You know all about the struggles of living with eczema and the burdens of eczema as a disease: the constant itch; the difficulty of trying to manage work or school — and be your best — after another sleepless night; the high cost of needed medications and over-the-counter products that make a big dent in your budget and your lifestyle. The list could go on and on. Due to your financial support, NEA is one step closer to understanding the burden of eczema as a disease, through an exciting NEA research grant award.
The challenges of eczema impact patients, families, the healthcare system, schools, places of work, and society as a whole. But, as you know, most people don’t understand what it really means to have eczema and there are gaps in the data needed to document the burden of eczema as a disease. And that burden of disease data is critical to NEA’s success in implementing the Roadmap to Advocacy to raise the pro le of eczema as a serious disease, to deliver stronger, more united messages to insurers, medical providers and policy-makers on behalf of the eczema community, and to build the case to focus more funding on research for better eczema treatments and an eventual cure.
NEA research grant on burden of disease
NEA awarded a research grant to audit the existing burden of disease literature in both pediatric and adult eczema/atopic dermatitis to investigator Aaron M. Drucker, M.D., FRCPC, DABD, and co-investigators Abrar Quereshi, M.D., MPH, DADB, Annie Wang, M.D., and Wen- Qing Li, Ph.D., of Brown University for their “Burden of Eczema” study.

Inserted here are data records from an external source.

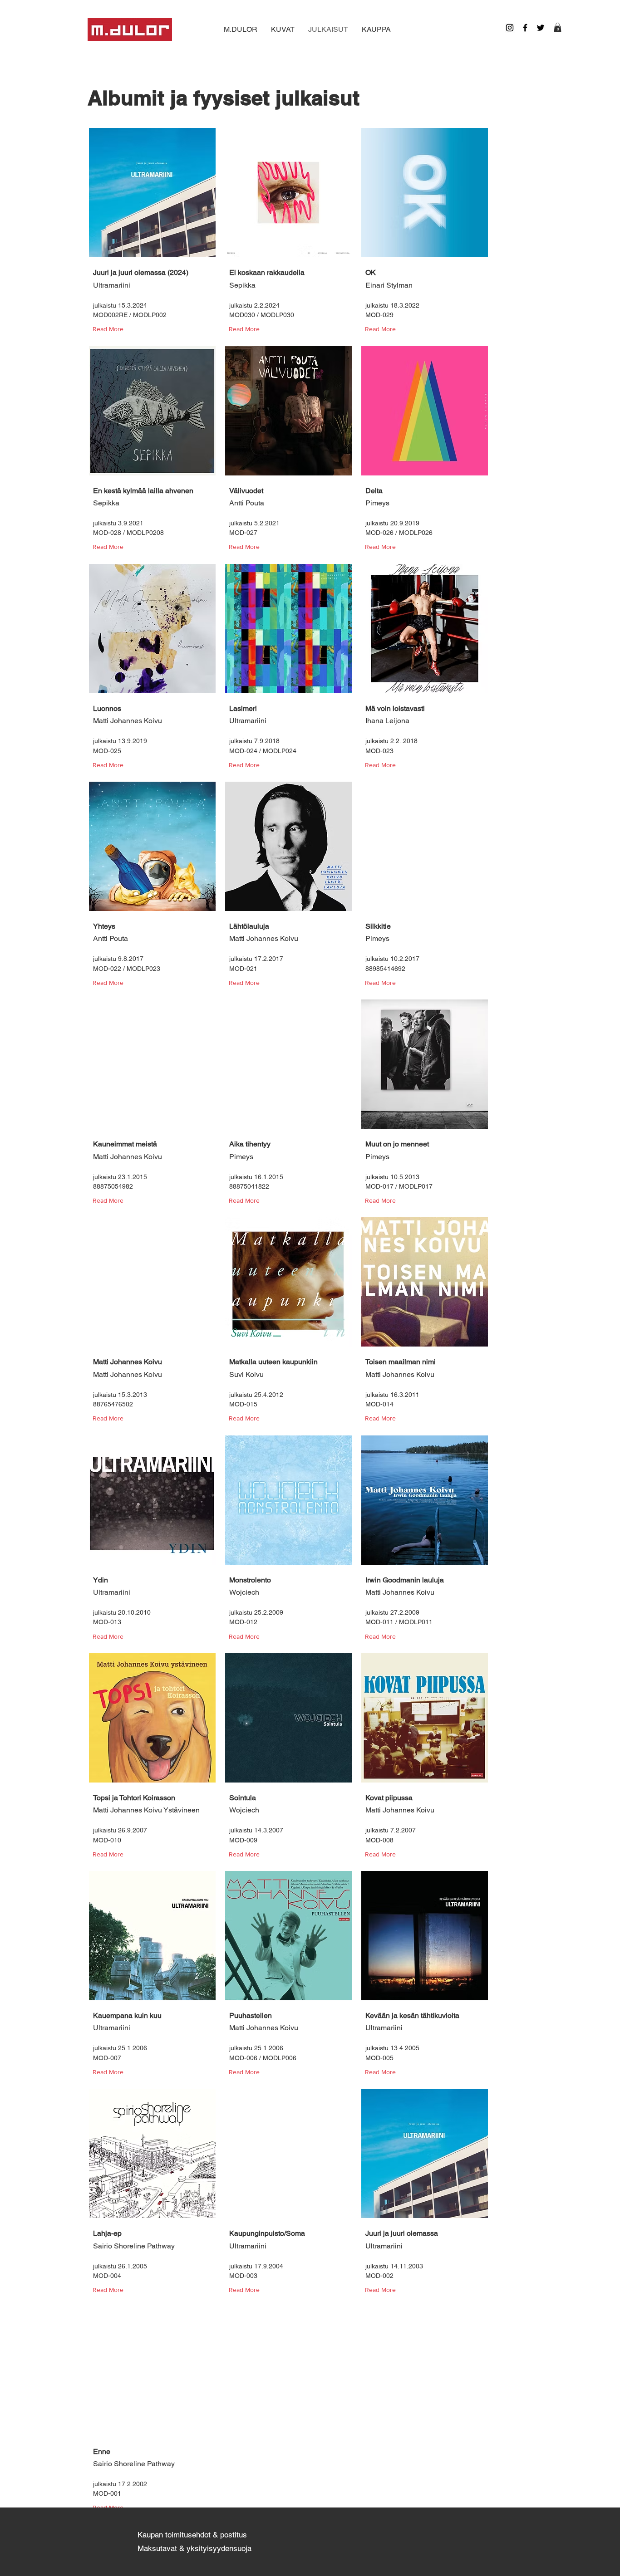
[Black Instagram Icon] (510, 28)
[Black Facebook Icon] (525, 28)
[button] (557, 27)
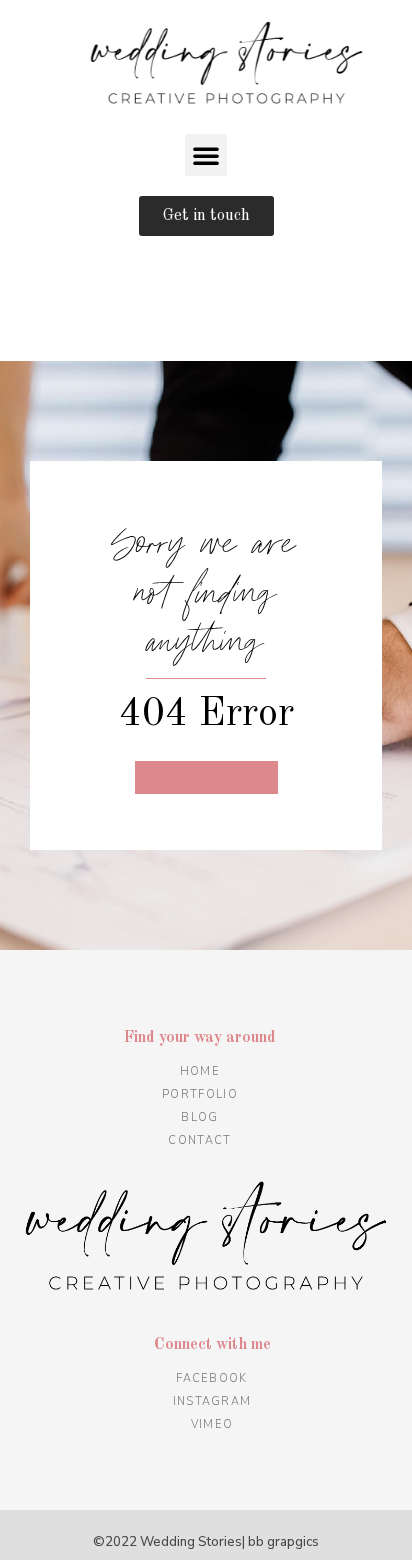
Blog (199, 1117)
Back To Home (206, 777)
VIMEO (212, 1424)
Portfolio (200, 1094)
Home (200, 1071)
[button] (206, 155)
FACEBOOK (211, 1378)
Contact (199, 1140)
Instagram (212, 1401)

The “Burden of Eczema” project encompassed a review of eczema comorbidity, quality of life, family impact, healthcare impact, and society impact data. The study identifies where the gaps in evidence are, helping to clarify where upcoming research should focus next. This will inform NEA’s next targeted research strategies and will be of benefit to everyone in the eczema research field.
The need for more research, and to demonstrate the burden of eczema as a disease is clear. As outlined in NEA’s Roadmap to Advocacy, NEA aims to be a steward of burden of disease research by serving as a clearinghouse for this type of research that can be readily shared with individuals and organizations interested in improving the lives of eczema patients.